I mentioned that when I ziplined, I never felt like Indiana Jones. Riding horseback, I did. Well, as Indiana Jones as you can feel while trying very hard not to think about Christopher Reeve.
Becky got the wild horse, the one who always had to be in front, the one who took off trotting while the rest of us plodded behind, the one who kicked and bucked every time she tried to control it. Yet somehow, Becky managed to take that picture. You can actually feel your horse's hooves scrabble for purchase on those rocks. I think I also mentioned a certain Dare Devil urge in that zipline post? Yeah.
The ride was an adventure. The fields seem to go on forever. The scenery and being on horseback were great, but that stream made it something special. Alberto pulled alongside us and demonstrated how we were supposed to ride down the muddy slope and into the water - leaning back, on our toes, holding the saddle behind us. On the way out, lean forward. Easy-peasy. Plus, your horse is going down that hill whether you're ready or not.
Riding in the stream was the best-worst part. I'm fucking awesome! half your brain yells while the other half screams, this horse is going to slip, I'll fall and be crushed beneath him while drowning!
On the way out of the water, instead of a steep slope, it was a gradual incline carved right into the fucking hillside.

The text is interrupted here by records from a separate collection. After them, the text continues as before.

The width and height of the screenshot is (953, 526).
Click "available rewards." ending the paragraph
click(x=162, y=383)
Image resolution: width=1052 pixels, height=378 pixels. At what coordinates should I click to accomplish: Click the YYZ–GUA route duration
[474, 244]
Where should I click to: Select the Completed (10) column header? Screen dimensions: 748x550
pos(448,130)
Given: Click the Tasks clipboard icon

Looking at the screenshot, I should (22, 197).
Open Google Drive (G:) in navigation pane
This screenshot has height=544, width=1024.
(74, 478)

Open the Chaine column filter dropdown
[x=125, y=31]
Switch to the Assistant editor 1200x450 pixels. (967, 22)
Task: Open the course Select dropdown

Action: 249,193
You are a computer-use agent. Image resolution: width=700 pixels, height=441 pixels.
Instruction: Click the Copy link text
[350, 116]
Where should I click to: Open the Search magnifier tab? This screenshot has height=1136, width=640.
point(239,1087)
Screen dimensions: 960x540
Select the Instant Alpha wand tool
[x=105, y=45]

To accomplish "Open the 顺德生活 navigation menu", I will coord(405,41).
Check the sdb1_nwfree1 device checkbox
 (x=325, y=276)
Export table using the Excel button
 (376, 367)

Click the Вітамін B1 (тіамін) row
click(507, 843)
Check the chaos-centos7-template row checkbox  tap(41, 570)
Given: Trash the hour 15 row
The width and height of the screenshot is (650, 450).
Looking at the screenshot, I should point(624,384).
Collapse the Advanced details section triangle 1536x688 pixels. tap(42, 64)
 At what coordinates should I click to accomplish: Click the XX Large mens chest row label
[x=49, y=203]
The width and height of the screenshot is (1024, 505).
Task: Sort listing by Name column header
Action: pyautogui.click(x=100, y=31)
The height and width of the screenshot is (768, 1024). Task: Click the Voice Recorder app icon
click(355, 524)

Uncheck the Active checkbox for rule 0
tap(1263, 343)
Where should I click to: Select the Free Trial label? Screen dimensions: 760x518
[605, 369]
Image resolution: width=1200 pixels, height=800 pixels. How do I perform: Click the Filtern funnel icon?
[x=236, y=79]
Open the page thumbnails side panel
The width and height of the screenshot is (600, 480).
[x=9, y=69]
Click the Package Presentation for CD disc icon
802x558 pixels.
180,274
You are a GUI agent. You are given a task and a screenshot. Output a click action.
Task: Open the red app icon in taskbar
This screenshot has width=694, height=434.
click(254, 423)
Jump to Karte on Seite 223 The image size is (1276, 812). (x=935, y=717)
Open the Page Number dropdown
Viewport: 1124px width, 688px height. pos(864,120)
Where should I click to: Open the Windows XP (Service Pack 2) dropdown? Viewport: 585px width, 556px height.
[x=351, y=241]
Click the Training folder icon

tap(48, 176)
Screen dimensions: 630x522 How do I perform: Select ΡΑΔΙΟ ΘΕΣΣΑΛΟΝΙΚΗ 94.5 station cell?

You could reach out and touch both sides of the ravine, but you couldn't see over it. It was just about the coolest thing ever.
|God created this place. Be classy. Respect his creation. Do not throw your garbage. |
Asociacion de Desarrollo Integral de la Fortuna.
After mingling with dogs and cars on a paved road, we tethered our horse near this sign. It was time for 492 steps.
|The view from the observation deck wasn't shabby.|
|Sometimes the steps looked like steps.|
|Sometimes they were just rock piles.|
|Sometimes there were trees with wrinkles big enough to hide in.|
You could swim in the river, though. And people did. For our part, we just rested. How exhausting was the trek down those steps?
|This. This exhausting.|
The water sounded like a train that never ended. The air hung with mist. The forest was thick and green, like nothing I've ever seen. The river felt blessedly cool after the hike down. From above the forest looks like an unbroken valley of green. From below, it's a little oasis.
Unfortunately, we couldn't live there. We had to turn around and take those 492 steps (or maybe 430 steps and a bunch of outcroppings) back up.